The cheat sheet: Mood vs. emotion
If you want to influence behavior, you need to know which psychological lever you are pulling.

The rise of the mood generation
Why does this matter now? We are witnessing a mental health crisis that is having a significant impact on consumption and signals the growing importance of mood management.
Mood disorders – including depression, anxiety and bipolar disorders – are on the rise globally, with recent evidence showing marked increases since the COVID-19 pandemic and especially among younger populations.
In the U.S., a survey found that around half (47%) of Gen Z say they often or always feel anxious, and over one in five (22%) feel depressed regularly. A 2025 study reported that the prevalence of anxiety disorders in the U.K. increased by 55.6% over 12 years, and mood disorders by 80% in some cohorts, with the steepest increases seen in young adults aged 16–25 years (the core of Gen Z).

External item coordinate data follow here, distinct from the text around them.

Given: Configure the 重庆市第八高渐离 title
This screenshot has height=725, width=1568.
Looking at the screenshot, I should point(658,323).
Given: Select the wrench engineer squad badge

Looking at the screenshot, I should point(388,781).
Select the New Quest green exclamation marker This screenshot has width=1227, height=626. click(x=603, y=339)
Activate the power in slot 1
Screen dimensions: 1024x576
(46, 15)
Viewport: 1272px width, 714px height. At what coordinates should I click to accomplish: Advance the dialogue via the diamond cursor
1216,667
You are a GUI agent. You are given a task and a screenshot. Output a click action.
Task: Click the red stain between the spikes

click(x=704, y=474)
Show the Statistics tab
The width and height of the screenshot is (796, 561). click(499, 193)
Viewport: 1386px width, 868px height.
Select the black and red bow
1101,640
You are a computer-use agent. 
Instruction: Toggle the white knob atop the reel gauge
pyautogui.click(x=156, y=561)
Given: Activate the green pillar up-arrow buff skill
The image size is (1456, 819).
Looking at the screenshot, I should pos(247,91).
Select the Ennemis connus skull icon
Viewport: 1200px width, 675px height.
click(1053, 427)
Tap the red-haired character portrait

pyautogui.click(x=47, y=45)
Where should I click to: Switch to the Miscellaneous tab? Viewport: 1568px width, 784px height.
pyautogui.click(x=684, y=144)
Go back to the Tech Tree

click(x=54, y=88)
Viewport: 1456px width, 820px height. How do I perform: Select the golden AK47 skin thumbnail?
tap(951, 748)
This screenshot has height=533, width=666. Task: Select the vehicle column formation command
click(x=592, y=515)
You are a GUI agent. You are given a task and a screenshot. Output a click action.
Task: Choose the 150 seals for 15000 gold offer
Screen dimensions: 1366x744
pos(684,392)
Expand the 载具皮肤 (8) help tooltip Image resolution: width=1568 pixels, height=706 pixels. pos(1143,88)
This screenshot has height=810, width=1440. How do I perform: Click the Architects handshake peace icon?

Allied to this, we have data showing nearly half (47%) of U.S. consumers explicitly admit to "retail therapy" to fix their mood. This creates a new responsibility – and opportunity – for marketers.
The opportunity for brands: Mind the mood gap
Consumers are constantly trying to bridge the gap between how they currently feel and how they want to feel – the mood gap.
Brands that help people close this gap unlock a powerful new tier of relevance. This isn't about emotional benefits; it is about functional mood regulation.
To win, brands must adopt one of two strategies:
1. The shift strategy (repair)
- The goal: Move the consumer from a negative mood to a neutral or positive one.
- The strategy: When people feel anxious or low, they often feel helpless. They crave a sense of agency. Brands need to offer them a sense of control (autonomy) and capability (competence).
- Examples:
- Domino’s (with its Pizza Tracker) and Uber don't just deliver food – they deliver certainty and control in a chaotic world.
- Features like “dark mode” or “do not disturb” are not just user interface design choices; they are tools that give the user the power to shut out the noise.
2. The reinforce strategy (sustain)
- The goal: Help the consumer hold onto a positive mood for longer.
- The tactic: When people are in a positive mood, their psychological aperture widens. They want to share that feeling and explore new things. As such, brands should offer them connection (relatedness) and discovery.
- Examples:
- Brands like TikTok or LEGO succeed here because they provide a playground for shared creativity, prolonging the "high" of connecting with others and discovering something new.
Designing for the mood economy
Moving forward into 2026, we must recognize that "emotional connection" is too vague a brief. Brands that can recognize, respond to or even shape consumer moods stand to gain a competitive edge. To do this we need to get specific about mood mechanics.
- Understand your mood context: Moods follow rhythms: Monday blues vs. Friday highs, morning grogginess vs. evening relaxation. Indeed, the recruitment company, runs ads on Monday mornings because they know that is when job dissatisfaction (mood) peaks.
- Audit your sensory cues: Scent and sound bypass the rational brain and hit the mood centers directly. Every touchpoint needs to set the tone. Are your sensory codes calming a stressed consumer, or overstimulating them?
- Review your promise: Move beyond the functional benefit, and even the emotional payoff to think about the mood shift: Spotify’s curated mood playlists or Magnum’s mood-inspired flavors explicitly cater to this need
Consumer research in the mood economy
We are entering the mood economy. The brands that win will not be the ones that simply make people "feel something" for a fleeting second. They will be the brands that act as reliable partners in the daily struggle for psychological balance – and help them close their mood gap.